L'impatto negativo del nuovo decreto è aggravato dalla recente prassi del governo di assegnare alle imbarcazioni di soccorso porti di sbarco molto distanti, nel nord e nel centro Italia, che richiedono fino a quattro giorni di navigazione, in violazione dell'obbligo di mettere a disposizione il porto sicuro più vicino. Ordinare alle navi di soccorso di andare verso porti lontani impedisce loro di salvare vite umane nel Mediterraneo centrale per periodi di tempo più lunghi, le costringe a sostenere costi aggiuntivi significativi in carburante, cibo e altre spese, e può aumentare la sofferenza dei sopravvissuti a bordo.

Il decreto impone inoltre alle navi di soccorso non governative l'obbligo di raccogliere i dati dei sopravvissuti a bordo, compresa la loro intenzione di chiedere asilo, e di condividere tali informazioni con le autorità, in violazione delle leggi dell'UE, compresa la direttiva sulle procedure di asilo.

Come hanno sottolineato 20 organizzazioni di ricerca e soccorso in una dichiarazione congiunta del 5 gennaio, il decreto rischia di aumentare il numero di persone che muoiono  nel Mediterraneo o che vengono riportate in Libia, dove subiscono abusi orribili.
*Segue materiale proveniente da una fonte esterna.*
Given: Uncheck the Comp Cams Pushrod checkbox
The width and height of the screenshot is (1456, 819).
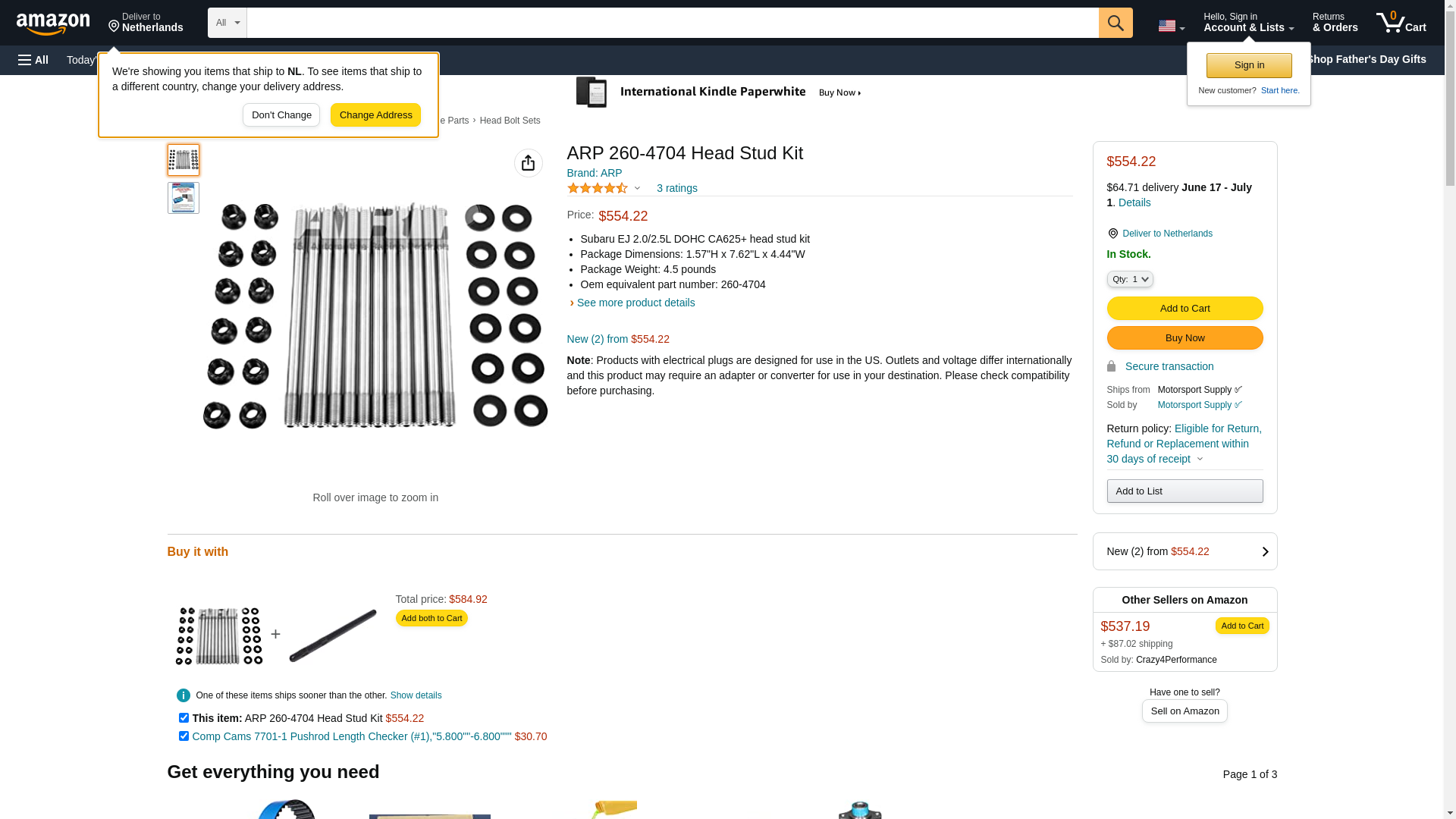Looking at the screenshot, I should point(184,736).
La Commissione europea dovrebbe chiedere al governo italiano l'immediato ritiro di questo decreto e la fine della pratica di assegnare porti lontani, e dovrebbe intraprendere azioni legali contro norme che ignorano palesemente le obbligazioni imposte dall'UE nei confronti di migranti e richiedenti asilo. Ancora più urgente e cruciale è il lancio di una missione europea di ricerca e salvataggio guidata dagli stati membri per prevenire altre morti in mare.